JOB 1: Express the lines of the records between the line holding "at (313, 1406)." and the line holding "colorbar-label: 40 is", inclusive, as a Markdown table with the columns Row and Line, numbering each row and leaving out blank lines.

SOURCE EXTRACT:
Just over four years ago, The New York Times’ magazine empire was getting bigger and richer, and a reward was in order. In March 2006, executive editor Bill Keller announced that his old friend Gerry Marzorati would be put on the newspaper’s masthead, a gilded spot alongside the other top editors at the newspaper. Mr. Keller said that the magazines had “flourished” under Mr. Marzorati’s leadership. What he meant, in part, was that the paper’s magazine empire — including T Magazine and others — had become a cash cow for the strained Times Company, so Mr. Marzorati, the editor who oversaw it all, was getting the perk of seeing his name in the paper every day.
And then the economy buckled. The Times‘ magazine empire got smaller, just as it did at newspapers across the country. Play, a sports magazine Mr. Marzorati started and treasured, was shuttered. T Magazine was scaled back. The size of the magazine was reduced, and some content, like “The Funny Pages,” a much-debated Marzorati concept, had to go.
And then, according to current and former staffers, the place began to devolve. The New York Times Magazine, once a plum assignment, felt like a different place to work. Morale dropped, and some big names began to leave. It became — within that shark tank that is The Times — one of the unhappier places to work at 620 Eighth Avenue.
While the economy can be blamed for affecting any magazine staff’s morale over the past few years, several Times sources said that things at the magazine grew unusually tense, for two reasons. The first, they said, was that Mr. Marzorati seemed less engaged and less ambitious, and that had an effect on the staff and the magazine itself; second, they said a personnel decision he made-the appointment of a new deputy editor-created some animus that has yet to fade.
So, one month ago, when Bill Keller announced that Mr. Marzorati would leave the magazine for a new job at the Times Company, it seemed, in many ways, an inevitable outcome.
One can argue that no editor during these times could make the magazine any better than Mr. Marzorati did. Yet one thing seems clear: The new editor of the magazine, whom Mr. Keller told The Observer should be named by late August, will have work to do.
‘This isn’t an easy topic,’ said Lynn Hirschberg. ‘It makes me sad. I don’t dislike or hate Gerry at all. I feel things went wrong somehow.’
ONE OF THE favorite parlor games in New York media is to debate whether The Times Magazine has lost its luster. It’s over! It’s dull! It’s too dry! Why was yet another abortion story on the cover? Yet they still get the goods: stories by Dexter Filkins, long investigative pieces that few other magazines still invest in, and the ProPublica joint production that won both a National Magazine Award and a Pulitzer Prize.
The night after the Pulitzer announcements in early April, Bill Keller met with Gerry Marzorati for drinks at Colicchio & Sons on 10th Avenue. Mr. Marzorati said he always imagined staying on at the magazine through the 2012 election. But then Mr. Keller proposed an idea.

JOB 2: From the article about The New York Times Magazine, extract the passage between "And then the" and "620 Eighth Avenue.", inclusive, word for word.

SOURCE RECORDS:
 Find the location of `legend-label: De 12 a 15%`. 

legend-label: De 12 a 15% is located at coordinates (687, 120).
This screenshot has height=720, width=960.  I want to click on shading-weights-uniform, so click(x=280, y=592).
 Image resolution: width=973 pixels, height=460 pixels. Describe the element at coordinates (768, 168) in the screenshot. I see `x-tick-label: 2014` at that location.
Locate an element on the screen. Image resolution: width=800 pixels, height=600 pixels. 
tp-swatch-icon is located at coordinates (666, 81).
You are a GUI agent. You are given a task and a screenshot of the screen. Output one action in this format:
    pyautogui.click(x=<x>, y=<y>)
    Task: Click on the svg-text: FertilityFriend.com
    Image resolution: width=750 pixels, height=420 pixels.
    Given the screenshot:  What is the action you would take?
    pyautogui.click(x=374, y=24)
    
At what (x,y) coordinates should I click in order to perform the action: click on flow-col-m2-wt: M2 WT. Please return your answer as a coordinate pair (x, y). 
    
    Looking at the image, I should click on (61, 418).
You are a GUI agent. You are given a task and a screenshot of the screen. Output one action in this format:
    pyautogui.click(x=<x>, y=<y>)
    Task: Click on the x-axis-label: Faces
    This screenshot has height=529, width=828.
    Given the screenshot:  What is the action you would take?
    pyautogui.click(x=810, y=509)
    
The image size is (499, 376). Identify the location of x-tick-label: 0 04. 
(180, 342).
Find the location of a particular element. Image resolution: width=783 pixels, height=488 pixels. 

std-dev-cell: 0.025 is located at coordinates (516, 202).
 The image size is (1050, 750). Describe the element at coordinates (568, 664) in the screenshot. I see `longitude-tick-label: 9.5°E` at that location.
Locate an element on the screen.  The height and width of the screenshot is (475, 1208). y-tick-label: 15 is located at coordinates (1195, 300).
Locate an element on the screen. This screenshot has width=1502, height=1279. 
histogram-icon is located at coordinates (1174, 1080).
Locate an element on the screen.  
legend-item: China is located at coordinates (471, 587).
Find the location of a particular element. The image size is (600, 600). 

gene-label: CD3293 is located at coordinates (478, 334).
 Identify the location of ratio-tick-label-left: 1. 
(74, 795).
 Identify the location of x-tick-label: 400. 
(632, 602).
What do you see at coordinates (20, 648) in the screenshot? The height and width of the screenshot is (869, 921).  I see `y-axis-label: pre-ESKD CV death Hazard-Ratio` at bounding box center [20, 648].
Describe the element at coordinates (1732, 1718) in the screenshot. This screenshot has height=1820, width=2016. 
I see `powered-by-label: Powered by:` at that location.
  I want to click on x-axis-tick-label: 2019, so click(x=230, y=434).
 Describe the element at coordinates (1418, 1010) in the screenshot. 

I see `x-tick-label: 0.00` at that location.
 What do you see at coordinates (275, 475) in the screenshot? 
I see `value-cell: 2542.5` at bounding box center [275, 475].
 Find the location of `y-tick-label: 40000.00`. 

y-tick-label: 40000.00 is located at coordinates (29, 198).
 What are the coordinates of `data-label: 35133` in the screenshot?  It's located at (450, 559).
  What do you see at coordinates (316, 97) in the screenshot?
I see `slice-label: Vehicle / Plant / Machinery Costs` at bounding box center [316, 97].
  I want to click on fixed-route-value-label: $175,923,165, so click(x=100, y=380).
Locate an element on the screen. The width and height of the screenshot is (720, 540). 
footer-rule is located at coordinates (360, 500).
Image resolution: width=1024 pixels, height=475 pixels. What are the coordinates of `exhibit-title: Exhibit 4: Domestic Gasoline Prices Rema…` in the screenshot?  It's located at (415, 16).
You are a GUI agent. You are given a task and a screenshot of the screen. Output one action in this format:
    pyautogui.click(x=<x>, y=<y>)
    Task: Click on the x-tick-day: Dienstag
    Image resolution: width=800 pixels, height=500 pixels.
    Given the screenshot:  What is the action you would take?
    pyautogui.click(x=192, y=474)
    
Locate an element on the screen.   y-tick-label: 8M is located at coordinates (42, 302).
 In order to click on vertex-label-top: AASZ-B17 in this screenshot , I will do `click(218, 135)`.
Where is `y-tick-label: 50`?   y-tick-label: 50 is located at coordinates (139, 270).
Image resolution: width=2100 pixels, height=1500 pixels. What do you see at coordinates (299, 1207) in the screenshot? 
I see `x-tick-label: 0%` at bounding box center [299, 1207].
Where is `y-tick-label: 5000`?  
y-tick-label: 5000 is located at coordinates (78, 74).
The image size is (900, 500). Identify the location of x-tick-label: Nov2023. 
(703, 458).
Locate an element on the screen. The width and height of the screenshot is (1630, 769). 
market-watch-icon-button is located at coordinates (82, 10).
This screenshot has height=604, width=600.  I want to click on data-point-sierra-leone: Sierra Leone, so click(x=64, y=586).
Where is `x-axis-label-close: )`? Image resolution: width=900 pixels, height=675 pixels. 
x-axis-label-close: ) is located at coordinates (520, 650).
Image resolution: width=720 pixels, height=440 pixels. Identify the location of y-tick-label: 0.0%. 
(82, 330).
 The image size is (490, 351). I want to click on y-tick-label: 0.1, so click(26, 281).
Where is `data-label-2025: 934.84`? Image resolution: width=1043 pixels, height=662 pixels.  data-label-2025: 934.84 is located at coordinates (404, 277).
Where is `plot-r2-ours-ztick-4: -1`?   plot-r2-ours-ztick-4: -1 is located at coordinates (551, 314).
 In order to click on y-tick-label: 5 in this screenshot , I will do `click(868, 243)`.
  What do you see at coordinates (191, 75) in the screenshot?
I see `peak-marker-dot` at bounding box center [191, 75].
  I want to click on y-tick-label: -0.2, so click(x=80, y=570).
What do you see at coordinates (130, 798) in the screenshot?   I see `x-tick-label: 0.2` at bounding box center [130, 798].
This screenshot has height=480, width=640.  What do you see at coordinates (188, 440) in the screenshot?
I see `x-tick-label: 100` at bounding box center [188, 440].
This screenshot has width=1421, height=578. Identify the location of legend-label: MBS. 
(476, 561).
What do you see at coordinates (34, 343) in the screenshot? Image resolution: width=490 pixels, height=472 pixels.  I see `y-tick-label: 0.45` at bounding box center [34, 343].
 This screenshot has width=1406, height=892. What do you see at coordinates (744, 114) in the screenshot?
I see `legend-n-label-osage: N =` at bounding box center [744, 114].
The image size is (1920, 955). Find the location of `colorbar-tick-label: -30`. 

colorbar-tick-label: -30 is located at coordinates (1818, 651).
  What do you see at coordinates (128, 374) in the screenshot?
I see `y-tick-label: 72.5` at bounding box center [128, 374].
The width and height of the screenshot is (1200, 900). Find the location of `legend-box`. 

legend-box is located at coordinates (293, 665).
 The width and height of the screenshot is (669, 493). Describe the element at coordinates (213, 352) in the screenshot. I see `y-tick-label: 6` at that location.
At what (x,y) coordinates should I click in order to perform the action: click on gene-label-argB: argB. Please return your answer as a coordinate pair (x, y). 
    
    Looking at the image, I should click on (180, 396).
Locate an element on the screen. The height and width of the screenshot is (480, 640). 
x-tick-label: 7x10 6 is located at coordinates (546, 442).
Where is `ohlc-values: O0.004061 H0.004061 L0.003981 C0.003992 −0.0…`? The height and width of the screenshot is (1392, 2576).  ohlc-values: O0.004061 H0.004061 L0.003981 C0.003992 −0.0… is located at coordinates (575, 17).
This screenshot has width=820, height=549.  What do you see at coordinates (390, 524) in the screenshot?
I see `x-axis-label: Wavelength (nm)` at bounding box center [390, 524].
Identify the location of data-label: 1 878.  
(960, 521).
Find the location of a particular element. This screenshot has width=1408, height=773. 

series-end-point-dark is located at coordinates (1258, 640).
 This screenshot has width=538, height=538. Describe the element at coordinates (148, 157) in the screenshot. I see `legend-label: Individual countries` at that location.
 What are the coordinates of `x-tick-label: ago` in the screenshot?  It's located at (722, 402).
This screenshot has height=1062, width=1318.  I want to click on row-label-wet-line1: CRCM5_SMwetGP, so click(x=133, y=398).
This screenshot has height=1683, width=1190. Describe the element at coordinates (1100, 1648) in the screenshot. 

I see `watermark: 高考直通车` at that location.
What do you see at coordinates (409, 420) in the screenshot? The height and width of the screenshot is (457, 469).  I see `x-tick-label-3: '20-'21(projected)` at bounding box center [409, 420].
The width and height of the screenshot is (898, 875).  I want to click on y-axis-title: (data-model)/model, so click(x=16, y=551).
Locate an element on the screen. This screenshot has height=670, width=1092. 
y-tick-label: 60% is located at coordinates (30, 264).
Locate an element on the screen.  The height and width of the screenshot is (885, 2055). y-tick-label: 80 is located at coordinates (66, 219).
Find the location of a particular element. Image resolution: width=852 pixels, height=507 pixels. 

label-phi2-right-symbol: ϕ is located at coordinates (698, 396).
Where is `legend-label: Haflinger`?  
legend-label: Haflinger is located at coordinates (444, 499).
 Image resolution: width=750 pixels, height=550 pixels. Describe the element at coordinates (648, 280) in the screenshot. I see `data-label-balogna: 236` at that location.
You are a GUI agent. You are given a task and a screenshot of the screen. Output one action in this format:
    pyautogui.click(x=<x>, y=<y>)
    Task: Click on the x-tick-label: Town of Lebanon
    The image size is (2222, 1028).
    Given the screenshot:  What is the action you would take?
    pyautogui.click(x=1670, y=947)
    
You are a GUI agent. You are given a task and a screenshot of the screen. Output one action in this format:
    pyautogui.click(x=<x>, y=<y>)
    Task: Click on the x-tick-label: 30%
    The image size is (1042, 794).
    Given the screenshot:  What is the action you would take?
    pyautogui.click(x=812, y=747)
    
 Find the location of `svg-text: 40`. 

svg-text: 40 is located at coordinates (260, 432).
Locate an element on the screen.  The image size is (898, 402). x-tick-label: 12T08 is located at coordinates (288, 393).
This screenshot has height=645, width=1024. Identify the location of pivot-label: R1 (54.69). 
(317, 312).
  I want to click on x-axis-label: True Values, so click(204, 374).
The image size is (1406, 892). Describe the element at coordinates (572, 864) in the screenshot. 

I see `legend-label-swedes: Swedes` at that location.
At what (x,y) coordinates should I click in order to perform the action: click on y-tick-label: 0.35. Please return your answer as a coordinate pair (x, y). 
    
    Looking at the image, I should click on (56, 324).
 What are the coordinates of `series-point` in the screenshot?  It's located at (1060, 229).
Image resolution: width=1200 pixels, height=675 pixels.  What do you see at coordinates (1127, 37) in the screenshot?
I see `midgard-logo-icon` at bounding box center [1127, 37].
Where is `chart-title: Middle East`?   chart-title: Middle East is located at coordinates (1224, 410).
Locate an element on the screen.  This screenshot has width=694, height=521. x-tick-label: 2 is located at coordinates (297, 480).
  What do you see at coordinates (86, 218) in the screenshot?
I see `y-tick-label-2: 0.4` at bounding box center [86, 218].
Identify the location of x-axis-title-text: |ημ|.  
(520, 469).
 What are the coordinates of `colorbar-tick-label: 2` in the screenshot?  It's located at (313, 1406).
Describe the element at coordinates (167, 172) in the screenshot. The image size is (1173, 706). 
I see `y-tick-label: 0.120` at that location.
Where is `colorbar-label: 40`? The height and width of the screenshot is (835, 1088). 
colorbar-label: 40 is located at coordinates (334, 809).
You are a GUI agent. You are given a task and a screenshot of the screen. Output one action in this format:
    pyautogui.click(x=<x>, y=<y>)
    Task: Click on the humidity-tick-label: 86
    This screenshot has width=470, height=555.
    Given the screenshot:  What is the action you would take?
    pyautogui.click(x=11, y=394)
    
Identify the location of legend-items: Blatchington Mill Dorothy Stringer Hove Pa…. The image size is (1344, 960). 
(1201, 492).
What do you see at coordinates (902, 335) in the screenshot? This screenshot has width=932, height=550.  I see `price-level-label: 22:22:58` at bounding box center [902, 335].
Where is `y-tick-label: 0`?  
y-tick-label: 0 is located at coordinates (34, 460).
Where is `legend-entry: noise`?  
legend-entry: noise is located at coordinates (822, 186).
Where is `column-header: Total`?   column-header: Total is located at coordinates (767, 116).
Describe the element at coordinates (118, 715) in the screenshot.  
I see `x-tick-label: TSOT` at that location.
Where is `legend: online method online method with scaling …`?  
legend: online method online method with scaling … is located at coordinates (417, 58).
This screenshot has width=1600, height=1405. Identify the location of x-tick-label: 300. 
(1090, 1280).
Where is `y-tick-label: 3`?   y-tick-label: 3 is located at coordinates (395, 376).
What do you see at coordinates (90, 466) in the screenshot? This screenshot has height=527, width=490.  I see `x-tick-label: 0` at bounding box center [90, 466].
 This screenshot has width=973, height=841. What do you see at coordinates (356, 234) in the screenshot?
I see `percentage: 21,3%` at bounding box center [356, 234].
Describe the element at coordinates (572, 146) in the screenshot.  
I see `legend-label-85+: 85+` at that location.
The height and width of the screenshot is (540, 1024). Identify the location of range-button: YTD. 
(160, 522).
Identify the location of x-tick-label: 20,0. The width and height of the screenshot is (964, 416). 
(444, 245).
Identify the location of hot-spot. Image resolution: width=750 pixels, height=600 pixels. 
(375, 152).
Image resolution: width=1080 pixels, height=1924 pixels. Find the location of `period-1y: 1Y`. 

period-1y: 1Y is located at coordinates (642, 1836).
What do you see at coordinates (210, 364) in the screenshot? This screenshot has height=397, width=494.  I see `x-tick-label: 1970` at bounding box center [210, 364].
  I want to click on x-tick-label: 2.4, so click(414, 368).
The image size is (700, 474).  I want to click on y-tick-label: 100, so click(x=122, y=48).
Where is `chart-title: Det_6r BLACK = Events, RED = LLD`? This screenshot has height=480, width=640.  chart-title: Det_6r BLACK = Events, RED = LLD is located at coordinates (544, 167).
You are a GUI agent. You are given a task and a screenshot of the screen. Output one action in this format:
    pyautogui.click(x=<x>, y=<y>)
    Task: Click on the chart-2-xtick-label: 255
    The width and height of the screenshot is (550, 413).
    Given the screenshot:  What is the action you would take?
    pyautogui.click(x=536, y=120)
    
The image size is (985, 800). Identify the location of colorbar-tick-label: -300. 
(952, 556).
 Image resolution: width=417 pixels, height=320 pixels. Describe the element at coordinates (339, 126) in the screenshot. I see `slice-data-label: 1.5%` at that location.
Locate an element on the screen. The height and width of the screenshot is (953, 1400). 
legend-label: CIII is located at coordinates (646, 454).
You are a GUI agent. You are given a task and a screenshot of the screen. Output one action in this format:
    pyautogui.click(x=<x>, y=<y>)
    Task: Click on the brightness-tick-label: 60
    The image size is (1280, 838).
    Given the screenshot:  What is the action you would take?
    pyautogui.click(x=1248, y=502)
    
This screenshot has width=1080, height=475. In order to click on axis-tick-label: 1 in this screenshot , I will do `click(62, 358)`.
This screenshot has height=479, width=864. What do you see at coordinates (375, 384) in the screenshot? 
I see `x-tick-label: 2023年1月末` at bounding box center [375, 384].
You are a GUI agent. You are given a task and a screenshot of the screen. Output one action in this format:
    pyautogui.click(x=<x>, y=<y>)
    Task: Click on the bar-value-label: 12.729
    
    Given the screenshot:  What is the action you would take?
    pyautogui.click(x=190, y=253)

WORKED SOLUTION 1:
| Row | Line |
|---|---|
| 1 |  What are the coordinates of `colorbar-tick-label: 2` in the screenshot?  It's located at (313, 1406). |
| 2 | Describe the element at coordinates (167, 172) in the screenshot. The image size is (1173, 706).  |
| 3 | I see `y-tick-label: 0.120` at that location. |
| 4 | Where is `colorbar-label: 40`? The height and width of the screenshot is (835, 1088).  |
| 5 | colorbar-label: 40 is located at coordinates (334, 809). |

WORKED SOLUTION 2:
And then the economy buckled. The Times‘ magazine empire got smaller, just as it did at newspapers across the country. Play, a sports magazine Mr. Marzorati started and treasured, was shuttered. T Magazine was scaled back. The size of the magazine was reduced, and some content, like “The Funny Pages,” a much-debated Marzorati concept, had to go.
And then, according to current and former staffers, the place began to devolve. The New York Times Magazine, once a plum assignment, felt like a different place to work. Morale dropped, and some big names began to leave. It became — within that shark tank that is The Times — one of the unhappier places to work at 620 Eighth Avenue.